General surgery residents (postgraduate years 1-5 and recent graduates) registered with the American College of Surgeons.
A 22-item survey.
Main Outcome Measures
Career plans and perceptions about trauma surgery as a specialty.
Of 6006 mailed surveys, we had a 20.1% response rate. Midlevel residents comprised most of the respondents, and most were undecided about their career choice or planned to enter general surgical private practice. The typical residency programs represented were academic (81.7%), urban (90.6%), and level I trauma centers (78.7%), and included more than 6 months of trauma experience (77.6%). Most respondents (70.6%) thought that trauma surgery was unappealing. The most important deterrents to entering the field were lifestyle, poor reimbursement, and limited operating room exposure, while increased surgical critical care was not seen as a restriction. When questioned about the future of trauma surgery, they believed that trauma surgeons should perform elective (86.8%) and nontrauma emergency (91.5%) cases and would benefit from active association with an outpatient clinic (76.0%). Intellectual challenge and exciting nature of the field were listed as the most appealing aspects, and ideal practice characteristics included guaranteed salary and time away from work.

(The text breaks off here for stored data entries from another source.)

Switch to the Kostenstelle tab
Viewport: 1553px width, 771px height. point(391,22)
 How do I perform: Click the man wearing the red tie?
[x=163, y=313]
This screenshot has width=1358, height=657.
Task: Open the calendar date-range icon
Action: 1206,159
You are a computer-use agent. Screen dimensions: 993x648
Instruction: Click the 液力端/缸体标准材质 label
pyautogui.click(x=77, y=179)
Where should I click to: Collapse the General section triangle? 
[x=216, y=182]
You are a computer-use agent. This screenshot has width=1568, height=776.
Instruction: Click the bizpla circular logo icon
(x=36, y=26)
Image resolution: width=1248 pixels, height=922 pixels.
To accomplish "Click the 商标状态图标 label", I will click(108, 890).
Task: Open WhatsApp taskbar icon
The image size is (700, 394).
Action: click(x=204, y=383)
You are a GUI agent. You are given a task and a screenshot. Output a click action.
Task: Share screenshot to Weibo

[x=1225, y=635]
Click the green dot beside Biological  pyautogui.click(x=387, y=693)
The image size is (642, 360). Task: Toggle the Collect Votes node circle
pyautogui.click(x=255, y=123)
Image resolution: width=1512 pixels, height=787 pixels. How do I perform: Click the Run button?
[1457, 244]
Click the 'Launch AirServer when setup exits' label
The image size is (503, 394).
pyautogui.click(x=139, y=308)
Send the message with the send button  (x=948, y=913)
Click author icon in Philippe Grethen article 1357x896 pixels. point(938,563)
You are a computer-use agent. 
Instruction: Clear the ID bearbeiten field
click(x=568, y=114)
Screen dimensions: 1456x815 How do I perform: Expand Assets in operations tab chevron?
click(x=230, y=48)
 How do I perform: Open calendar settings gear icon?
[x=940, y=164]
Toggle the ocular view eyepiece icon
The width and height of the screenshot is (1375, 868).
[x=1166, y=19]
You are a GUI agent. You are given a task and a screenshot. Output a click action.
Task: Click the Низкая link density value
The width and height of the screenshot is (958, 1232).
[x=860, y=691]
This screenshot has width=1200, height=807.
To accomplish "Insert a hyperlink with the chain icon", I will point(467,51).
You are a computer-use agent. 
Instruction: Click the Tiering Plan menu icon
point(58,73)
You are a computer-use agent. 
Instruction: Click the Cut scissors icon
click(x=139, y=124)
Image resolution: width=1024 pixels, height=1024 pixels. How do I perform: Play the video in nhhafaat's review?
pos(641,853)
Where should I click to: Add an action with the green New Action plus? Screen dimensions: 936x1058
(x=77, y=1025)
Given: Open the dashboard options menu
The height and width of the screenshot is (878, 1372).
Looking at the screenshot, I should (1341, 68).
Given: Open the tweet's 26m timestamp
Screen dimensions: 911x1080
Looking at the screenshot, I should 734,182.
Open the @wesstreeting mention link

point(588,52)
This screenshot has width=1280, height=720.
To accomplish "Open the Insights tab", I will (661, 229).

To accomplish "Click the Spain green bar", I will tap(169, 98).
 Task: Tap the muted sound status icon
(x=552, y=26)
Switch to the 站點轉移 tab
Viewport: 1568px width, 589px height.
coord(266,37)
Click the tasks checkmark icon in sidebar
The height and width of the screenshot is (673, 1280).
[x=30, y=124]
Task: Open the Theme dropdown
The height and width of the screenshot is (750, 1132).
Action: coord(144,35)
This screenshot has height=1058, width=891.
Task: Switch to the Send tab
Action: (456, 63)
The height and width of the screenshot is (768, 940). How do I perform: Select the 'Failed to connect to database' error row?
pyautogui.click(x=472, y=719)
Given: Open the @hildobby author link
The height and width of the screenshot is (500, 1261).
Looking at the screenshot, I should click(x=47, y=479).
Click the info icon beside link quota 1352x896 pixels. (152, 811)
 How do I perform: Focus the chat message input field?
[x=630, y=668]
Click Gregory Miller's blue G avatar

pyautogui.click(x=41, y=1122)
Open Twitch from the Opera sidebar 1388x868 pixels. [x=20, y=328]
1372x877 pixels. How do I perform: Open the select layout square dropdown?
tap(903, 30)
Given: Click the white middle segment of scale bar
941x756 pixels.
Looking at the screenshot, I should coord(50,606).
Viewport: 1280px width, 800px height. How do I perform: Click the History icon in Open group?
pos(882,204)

As demand for trauma surgeons increases, resident interest has dwindled. As a specialty, trauma surgery must undergo changes that reflect the needs of the incoming generation. We present a sampling of current surgical resident opinion and offer these data to assist the changing discipline and the evolving field of acute care surgery.
Growing interest in the developing field of acute care surgery has prompted much debate among general and subspecialty surgeons. The introduction of acute care surgery began with the changing paradigm of our existing trauma system and the changing face of the patient with trauma injury.1 The increased percentage of blunt trauma cases has brought critical care of the patient to the forefront of this discussion. However, there is a growing concern among attending trauma surgeons about what this will mean when translated to compensation and operative opportunities. Existing trauma surgeons are operating less, while more of their day is spent in the intensive care unit caring for patients with blunt trauma. Furthermore, the multiservice approach to trauma often leaves the trauma surgeon caring for critically ill patients who have been operated on by other services. This has resulted in resentment and dissatisfaction toward their field and that of subspecialty surgeons.2 Surgical residents, alike, have noted this dissatisfaction, and this has translated to a trend of decreasing interest in applying for trauma surgery and critical care fellowships. It is within this framework that the field of acute care surgery arose and subsequently generated considerable interest.3-10 Among the stir of discussion caused by attending trauma surgeons and the surgical societies, residents have largely been left out of the discussion. Herein, we present a broad sampling of current surgical resident opinions across all training years to gain a better understanding of their perceptions of trauma surgery and how marketable the field is today. Our study hypothesis is that presenting the opinions of surgical residents about the appeal of trauma surgery as a specialty may influence current reform.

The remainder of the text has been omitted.